Une année, plusieurs peut-être et c’est la fin d’un projet, une séparation presque toujours heureuse dans l’enthousiasme de la réussite et d’un bonheur partagé qui se prolonge et s’éteint parfois de nostalgie, rarement de douleur et aussi, d’oubli. Combien ai-je vu de comédiens et comédiennes pleurer le soir d’une dernière ou les jours qui suivent l’aventure achevée… On se quitte, on s’extrait d’un personnage, d’un rêve, d’une filiation! … Et puis, le temps passe.. chacun va où la vie l’emmène… quelquefois avec le théâtre, la danse, le chant, les techniques… Les pages se tournent naturellement, inexorablement… Alors, il reste c’est sûr, le beau souvenir, celui qui longtemps après peut encore nourrir notre mémoire mais il peut aussi être enfoui dans le total oubli…
(Victor Hugo) “Le souvenir, c’est la présence invisible”
(Charles Nodier) “On ne recommence plus, mais se souvenir, c’est presque recommencer »
Je revendique être le père de tous ces projets et de ces familles qui se dissolvent avec le temps. Que l’on ne me demande pas lequel ou laquelle je choisirais en priorité, je les ai tous aimés.
La notion de plaisir ! Faire prendre conscience à une équipe des nécessités de l’effort, du travail, de l’engagement, c’est de ma responsabilité.
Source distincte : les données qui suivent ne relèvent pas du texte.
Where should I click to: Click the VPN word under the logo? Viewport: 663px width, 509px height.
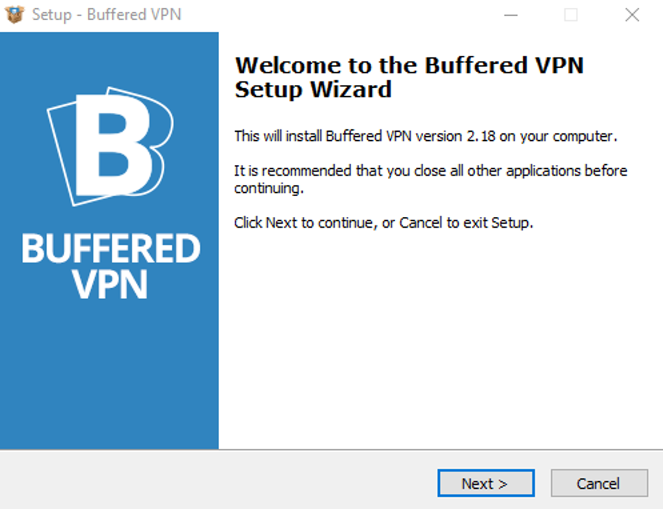click(111, 283)
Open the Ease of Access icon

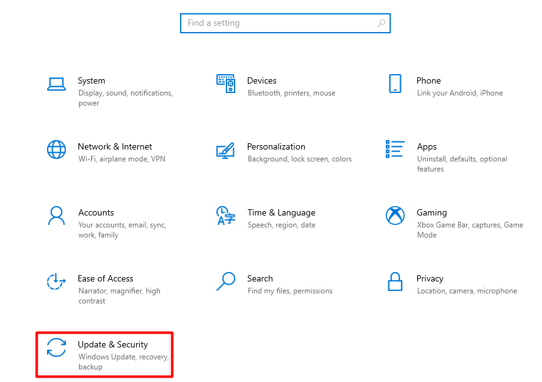click(56, 281)
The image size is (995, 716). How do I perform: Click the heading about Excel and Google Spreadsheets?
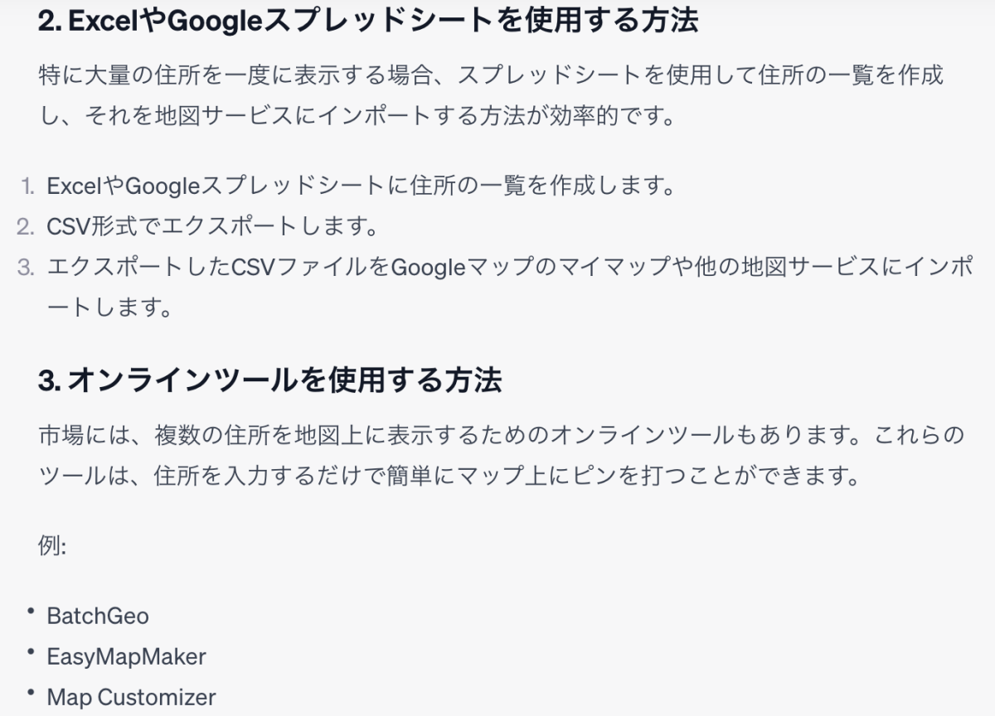pos(367,22)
Je dois guider chacun avec discernement à se dépasser, à s’investir, à travailler sa mémoire, son jeu, son corps, sa diction, sa sensibilité, ses réflexes… j’oubliais, sa présence !
Dans mon travail de metteur en scène, on me reproche (parfois) d’être sévère, rigoureux, exigeant, intransigeant et même “pas trop marrant”. Je comprends que ces qualificatifs me soient un jour ou l’autre attribués ! J’ai toujours revendiqué la valeur du théâtre amateur, la nécessité de sa réussite, la responsabilité de porter haut et fort avec fierté les œuvres théâtrales, tout cela je l’ai payé au prix fort, celui d’être constamment confronté à la dualité plaisir-exigence… Chez l’amateur, ce qui prime généralement, presque avant tout, c’est la notion de plaisir partagé dans la pratique théâtrale, beaucoup s’appuient essentiellement sur ce désir. C’est « une pierre d’achoppement » dans presque tous les groupes amateurs, sans compter de contrer ceux qui (des professionnels ) auraient tendance à dire « c’est bon, ce sont des amateurs ! »Je porte la responsabilité de la cohérence du groupe ainsi formé.
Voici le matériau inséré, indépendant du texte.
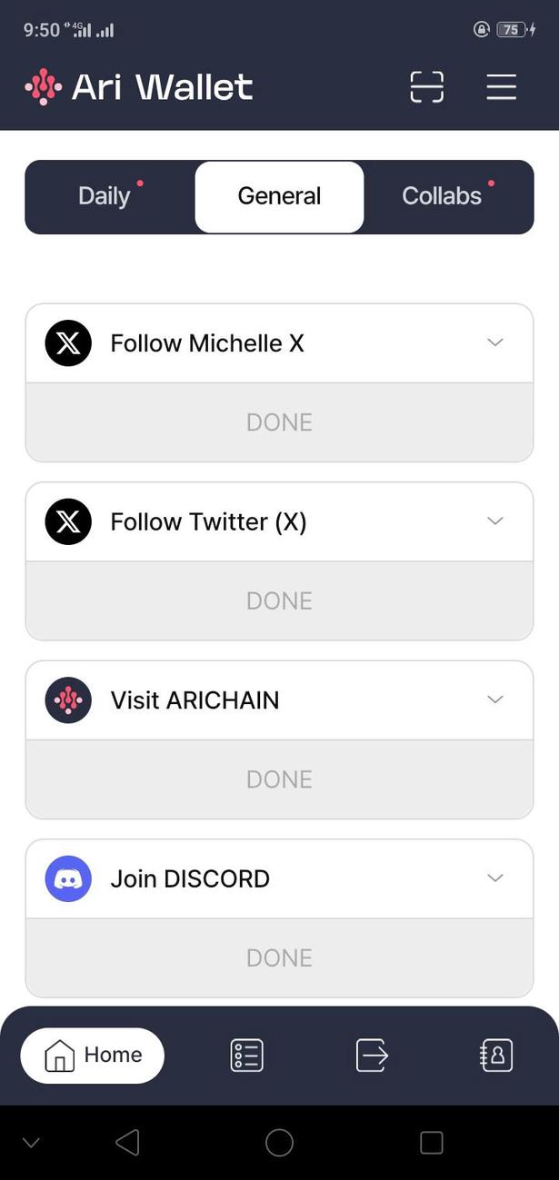Expand the Follow Twitter (X) task
The width and height of the screenshot is (559, 1180).
pyautogui.click(x=494, y=521)
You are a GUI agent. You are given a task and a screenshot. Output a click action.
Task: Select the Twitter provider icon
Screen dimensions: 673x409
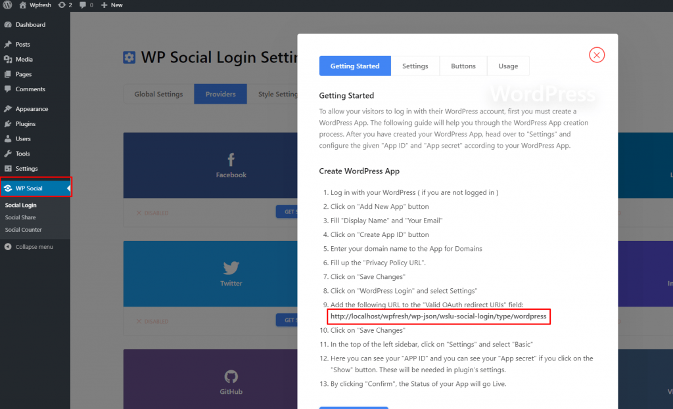(x=231, y=268)
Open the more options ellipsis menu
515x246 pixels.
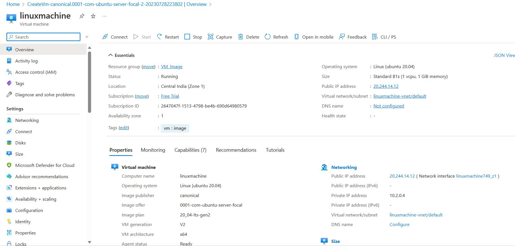(x=104, y=16)
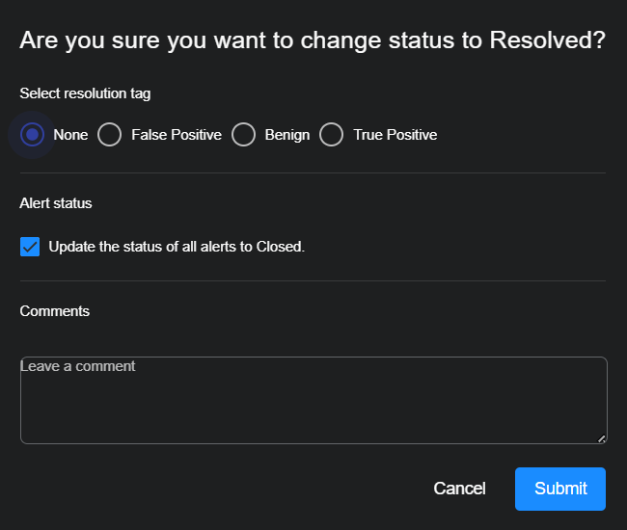Screen dimensions: 627x530
Task: Select the None resolution tag radio button
Action: pos(33,135)
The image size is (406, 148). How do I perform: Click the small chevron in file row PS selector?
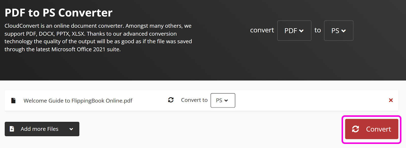click(x=226, y=101)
Ce type de projet souvent dans l’itinérance est défini par des règles qui gèrent les rencontres multiples sur les terrains. Elles sont exigeantes pour ceux qui nous accueillent, nous avons en retour l’obligation d’assumer les nôtres qui me font endosser quand je peux, avec souplesse et adresse le rôle de chef ! Et puis, ces projets ont la chance de recevoir les soutiens financiers des pouvoirs publics et administratifs, locaux et privés. Ces aides, permettent les accompagnements et encadrements professionnels nécessaires de l’artistique et des techniques. Pour chaque création, les médias entretiennent une pression à laquelle je ne peux échapper.
Je me dois d’agir avec efficacité auprès de tous pour un vrai travail abouti de qualité..
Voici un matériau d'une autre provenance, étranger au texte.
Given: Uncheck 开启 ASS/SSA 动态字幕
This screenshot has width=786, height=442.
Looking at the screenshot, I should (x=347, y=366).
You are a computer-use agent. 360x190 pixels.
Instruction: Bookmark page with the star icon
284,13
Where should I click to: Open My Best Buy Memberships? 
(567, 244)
Plus le nombre de comédiens engagés est important, plus ma maîtrise, ma diplomatie sont mises à l’épreuve. Ma solitude est grande lorsque je suis conduit de rappeler à l’ordre quand-il le faut les règles, à astreindre à un travail plus sérieux ou à empêcher des dérives et débordements. Je gère malaisément cette responsabilité de metteur en scène qui me fait parfois jouer le rôle ingrat du père fouettard.
Regrets :
Bémol à mon enthousiasme épistolaire : « Mea culpa » lorsque je réclamais un travail précis des plus attentifs, je mettais inévitablement certains comédiens sous pression. Concentré et probablement stressé moi-même, je ne percevais pas forcément toujours la portée de mes exigences qui devait être parfois empreintes de manque de diplomatie et d’adresse ! Dans la succession des projets sur ces trente années passées, je garde présent en mémoire quelques rares moments intempestifs où j’ai perdu mon sang-froid ! Je voudrais pouvoir effacer ces débordements qui ont engendré ou bouderies, brouilles, brisures, mésententes, quiproquos, zizanies… ruptures !
Et la famille du théâtre avec les conjoints et conjointes des participants comédiens ou de la logistique ou des techniques ?
Comme je vous l’ai expliqué, chaque création engendrait une bulle familiale ! Cet état de fait était-il conciliable avec les conjoints, conjointes, enfants et environnements proches de l’équipe de création ?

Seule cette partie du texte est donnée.